There is no present without the past. If that wasn't for that past you would be unlikely to ever visit Poland and pretend you understand the country and the nation.
They retain the right to move back to Poland as Polish citizens though many boycott that right
Boycott?
According to Polish law, custom and tradition Poles are free to live wherever they can and they are still Poles.
why then should they have the right to vote? Why should they have the right to choose a government that governs other people and not themselves?
They retain that right for the exact reasons you stated - they can return any time they want and they have the right to cast their vote in the shaping of the country they may return to. Their right to vote in Polish elections is certainly stronger than the right the UK citizens usurped when they destroyed cultures in pretty much every corner of this planet, and, to a lesser degree still continue that now.
How would they truly know what will be the effect of their vote if they are not living in that country that is governed by the people they voted for?
Sometimes it takes a trip outside the home to fully see what it is and how it looks. Kinda like all those Brits who spent a couple years in Poland, speak hardly any Polish and then they consider themselves gurus on all thing Polish, no?
I don't think that it's ironic to have an opinion on the voting system in Poland because I have actually lived in Poland probably longer than a lot of Polonian Americans have. Therefore I would know the effects of what certain political parties would bring if they got into government. I would know that first-hand, rather than from second or third-hand information.
You know as much about what effect political parties have as anybody i the world who knows Poland or not - it's a guess.
Point is that if you want to vote in Poland, maybe it would be a good idea to actually go back and live in that country. Being a part-time Pole serves no purpose to anyone who lives in Poland.
And how would you know all Poles who live in Poland. How do you know in what degree they benefit (as they did in the past too) from those abroad? See, some of us send to Poland more than we would pay in taxes, should we live there.
Does that matter? It's still a political problem in the first place why that person is on welfare.

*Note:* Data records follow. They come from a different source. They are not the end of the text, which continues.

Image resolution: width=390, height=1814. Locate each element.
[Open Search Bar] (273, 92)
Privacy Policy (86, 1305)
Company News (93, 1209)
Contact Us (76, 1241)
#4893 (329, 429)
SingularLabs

You started with the financial contribution to the country so it evidently matters to you. Those on welfare contribute nothing. A lot of those who live abroad actually pay, indirectly, for those welfare heroes in Poland.
And being a political subject that person has the right to vote, maybe if he does vote he could actually change something about his situation. That my friend is called Democracy
And I am certainly Poland's political subject. As a democratic country it does have a constitution and that constitution ensures that I can vote in Polish elections wherever I live and wherever there is a Polish voting booth. That constitution was voted for by democratically elected representatives of the nation. And that is democracy indeed.
For example?
Polish citizens who are property owners in Poland and thus do pay taxes there in one form or another. Plenty of those.

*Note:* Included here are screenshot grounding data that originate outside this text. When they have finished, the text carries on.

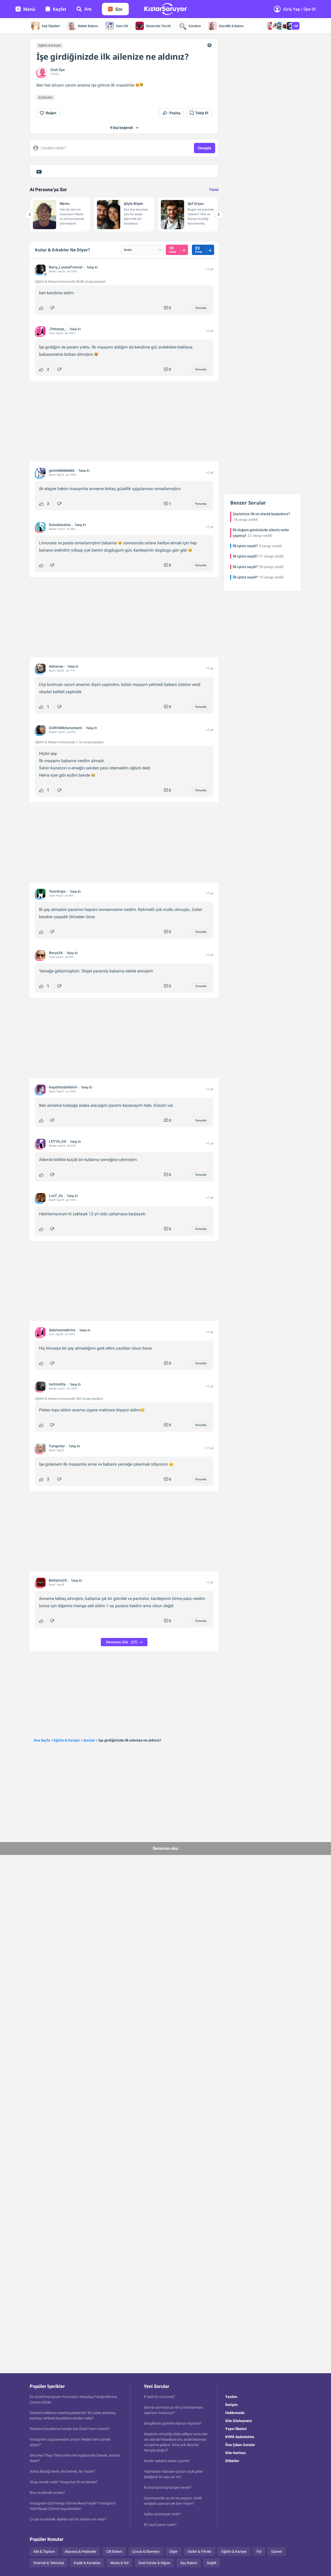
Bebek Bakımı (88, 26)
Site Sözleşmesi (238, 2421)
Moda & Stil (119, 2563)
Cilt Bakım (114, 2551)
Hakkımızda (235, 2413)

Since you are a specialist in Poland I'm sure you will have no trouble with this text in Polish describing the continuing aid by American Polonia, or, if you prefer Canadian Polonia.
wiadomosci24.pl/artykul/amerykanska_polonia_z_pomoca_dla_powodzian_w_polsce_141495.html
I'm sure you will find similar action by Polonia worldwide, including UK.
That is what being Polish is.
And yes, I did drive to Toronto to exercise my right as a Polish citizen and I cast my vote.